The Census Bureau on Friday released retail sales figures showing a 16.4 per cent drop in April from March, and down 21.6 per cent unadjusted year-over-year.

That follows a previously record-setting 8.3 per cent decline in March when stay-at-home orders were first implemented to slow the spread of coronavirus.

James Knightley, chief international economist for ING, told The Independent that, based on the experiences of the Global Financial Crisis, it could take more than four years for the economy to recover.

"Given the 23 per cent cumulative fall in retail sales over the last two months, this alone is enough to knock more than 6 percentage points off the level of nominal GDP," he said.

"Remember that the Global Financial Crisis saw output fall 4 per cent peak to trough and it took 14 quarters for that output to be recovered. We see little reason for the lost output in the current crisis to be recovered much quicker than that."

The sharpest declines from March to April were felt in sports, electronics and furniture, with clothing stores the hardest hit with a 79 per cent decline.

Fashion store J. Crew and luxury department store Neiman Marcus were two of the first major retailers to declare bankruptcy as a result of the pandemic lockdown, with others are likely to follow.

▶ _INFORMATION GIVEN_:
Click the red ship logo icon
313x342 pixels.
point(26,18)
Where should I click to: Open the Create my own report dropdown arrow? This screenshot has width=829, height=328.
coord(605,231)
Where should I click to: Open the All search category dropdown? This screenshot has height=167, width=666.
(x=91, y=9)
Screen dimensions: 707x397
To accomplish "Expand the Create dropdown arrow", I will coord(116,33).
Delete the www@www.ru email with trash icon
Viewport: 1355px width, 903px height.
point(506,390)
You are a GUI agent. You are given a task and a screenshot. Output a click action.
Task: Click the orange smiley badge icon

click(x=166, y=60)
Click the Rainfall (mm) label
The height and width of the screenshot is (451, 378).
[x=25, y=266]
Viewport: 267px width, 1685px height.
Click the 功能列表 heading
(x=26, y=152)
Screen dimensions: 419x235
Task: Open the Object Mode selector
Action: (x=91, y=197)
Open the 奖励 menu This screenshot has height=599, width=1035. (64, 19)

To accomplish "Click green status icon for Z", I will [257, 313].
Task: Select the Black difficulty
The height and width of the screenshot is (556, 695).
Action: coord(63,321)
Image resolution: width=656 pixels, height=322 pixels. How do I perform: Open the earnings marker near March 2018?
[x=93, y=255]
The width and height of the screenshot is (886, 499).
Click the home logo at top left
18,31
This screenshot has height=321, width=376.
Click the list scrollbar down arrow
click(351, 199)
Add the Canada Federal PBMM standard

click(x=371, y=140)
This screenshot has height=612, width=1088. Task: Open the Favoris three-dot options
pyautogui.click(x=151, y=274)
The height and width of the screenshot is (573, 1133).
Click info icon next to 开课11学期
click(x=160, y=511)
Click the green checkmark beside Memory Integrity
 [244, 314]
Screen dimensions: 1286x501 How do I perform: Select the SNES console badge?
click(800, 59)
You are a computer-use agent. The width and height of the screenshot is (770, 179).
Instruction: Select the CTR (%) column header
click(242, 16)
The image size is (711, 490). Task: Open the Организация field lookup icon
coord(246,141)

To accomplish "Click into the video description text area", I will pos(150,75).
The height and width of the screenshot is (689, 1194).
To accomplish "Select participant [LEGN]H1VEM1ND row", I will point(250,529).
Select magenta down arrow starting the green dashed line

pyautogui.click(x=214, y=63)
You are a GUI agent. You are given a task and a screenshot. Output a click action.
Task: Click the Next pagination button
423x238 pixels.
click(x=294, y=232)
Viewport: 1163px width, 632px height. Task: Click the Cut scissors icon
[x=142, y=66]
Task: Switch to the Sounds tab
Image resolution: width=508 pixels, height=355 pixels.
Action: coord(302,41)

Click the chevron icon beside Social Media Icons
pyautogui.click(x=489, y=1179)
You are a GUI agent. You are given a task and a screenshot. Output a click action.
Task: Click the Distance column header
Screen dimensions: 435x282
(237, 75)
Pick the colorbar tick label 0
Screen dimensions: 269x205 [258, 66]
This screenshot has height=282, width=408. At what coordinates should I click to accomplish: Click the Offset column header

▶ _COMPLETE THE FOLLOWING_:
(A) Quote the retail sales text word for word, starting at "The Census Bureau" and ending at "spread of coronavirus.".
(B) Answer these questions from the retail sales text, one answer per line:
(i) How much did retail sales drop from March to April, according to the Census Bureau?
(ii) How many quarters did it take to recover output after the Global Financial Crisis?
(iii) Which type of store was hit hardest, and by how much did its sales fall?

▶ _SOLUTIONS BELOW_:
(A)
The Census Bureau on Friday released retail sales figures showing a 16.4 per cent drop in April from March, and down 21.6 per cent unadjusted year-over-year.

That follows a previously record-setting 8.3 per cent decline in March when stay-at-home orders were first implemented to slow the spread of coronavirus.

(B)
(i) 16.4 percent
(ii) 14 quarters
(iii) Clothing stores, with a 79 percent decline